Structuring marketing, sales and customer success teams the right way

Earlier in this series, we discussed why marketing, sales and customer success teams can become misaligned, and ways to constructively align these teams. In this instalment, we look at structuring these teams effectively.


Structure your team the right way: Assembly line versus pod models

An assembly line has several highly specialized teams that each perform a specific task and are laser-focused on their own unique goals. For example, account executives, sales development representatives (SDRs), customer success, demand generation marketing, content marketing, product marketing—all of them perform particular tasks without necessarily optimizing for the bigger picture.

The assembly line model works well in a large organization. It encourages competition between co-workers and has the advantage of allowing you to isolate a specific problem to a specific team and really understand what’s not working.

For example, do you have a low conversion on sales qualified leads? Let’s dig into the situation with an SDR team that handles them and understand why. Is it down to a specific person or the whole team? Or maybe the way leads are being followed up? Assembly lines make it faster to understand where the problem lies.

This model is designed to maximize efficiency. But it can come at the cost of losing focus and alignment on bigger company goals. When you are just starting out and have a small team, the assembly line model is not the most effective way to go. Creating specialized teams early on will produce unnecessary friction for your customers and promote a focus on isolated goals, not the big company vision—and that’s hardly the best way to achieve a state of hyper-growth.

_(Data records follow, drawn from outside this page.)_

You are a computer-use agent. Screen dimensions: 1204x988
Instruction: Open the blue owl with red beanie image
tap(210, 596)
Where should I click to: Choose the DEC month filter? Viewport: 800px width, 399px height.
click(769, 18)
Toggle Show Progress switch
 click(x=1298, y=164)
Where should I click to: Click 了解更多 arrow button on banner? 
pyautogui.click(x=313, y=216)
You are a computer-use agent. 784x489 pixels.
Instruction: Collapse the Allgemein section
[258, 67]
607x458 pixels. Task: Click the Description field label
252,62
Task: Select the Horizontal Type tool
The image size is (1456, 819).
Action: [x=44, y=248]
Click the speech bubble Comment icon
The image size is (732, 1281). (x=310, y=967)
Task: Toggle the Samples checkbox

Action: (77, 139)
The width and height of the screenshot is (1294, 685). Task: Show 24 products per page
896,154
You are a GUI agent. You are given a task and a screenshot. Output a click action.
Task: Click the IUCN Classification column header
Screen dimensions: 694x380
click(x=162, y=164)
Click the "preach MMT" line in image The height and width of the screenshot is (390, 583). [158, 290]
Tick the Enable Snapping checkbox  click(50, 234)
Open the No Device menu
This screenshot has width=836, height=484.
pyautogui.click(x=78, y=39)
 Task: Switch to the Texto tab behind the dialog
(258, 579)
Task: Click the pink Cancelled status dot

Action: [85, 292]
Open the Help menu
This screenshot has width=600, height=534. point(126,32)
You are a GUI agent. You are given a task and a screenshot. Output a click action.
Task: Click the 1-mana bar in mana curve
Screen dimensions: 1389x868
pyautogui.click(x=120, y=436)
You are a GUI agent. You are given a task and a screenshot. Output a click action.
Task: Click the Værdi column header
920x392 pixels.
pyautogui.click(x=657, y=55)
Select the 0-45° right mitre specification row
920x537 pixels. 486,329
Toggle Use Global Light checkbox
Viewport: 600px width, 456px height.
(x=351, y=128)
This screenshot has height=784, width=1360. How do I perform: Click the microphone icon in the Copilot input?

A pod is a very customer-centric model that’s used by companies like Drift, HubSpot and others. With a pod, you have a sales, customer success and support person all working together as a team. This way, they handle the complete customer interaction and process with a much tighter and faster feedback loop. Each pod works toward exactly the same goal: making a customer successful.

Amazon’s Jeff Bezos is a big fan of “two-pizza” teams (where the group is theoretically only large enough to be fed by two pizzas), and there is a good reason for it. Each member of the pod wears many hats, is versatile in their skills and responds to the needs of a customer. It creates a real alignment between the teams. Pods also promote team versus individual competition within the company, which can be helpful, again, in increasing collaboration.

If marketing and sales are not aligned, how do you spot it?

A lot of finger pointing and blaming each other are some of the outcomes of misalignment.

You can also spot team misalignment by drilling into each team’s metric. Is what marketing claims really meaningful and aligned with the company’s real needs? “We’ve generated 2,500 leads” can only mean so much. How many of those leads are aligned to your ideal customer profile? How many of them have an actual need? How many can your sales team close? How many of those closed accounts will have enough success with your product that they will renew in the future?

The same goes for customer success claims that the churn is down. What kind of churn has been reduced? Is it revenue churn or customer churn?

These are all important questions to ask to really understand where each team is at and whether they are producing results that matter to the whole company.

Having clear metrics to focus on, shared responsibilities between teams, the correct team structure and a culture of ownership across the company will make a difference in aligning marketing, sales and customer success.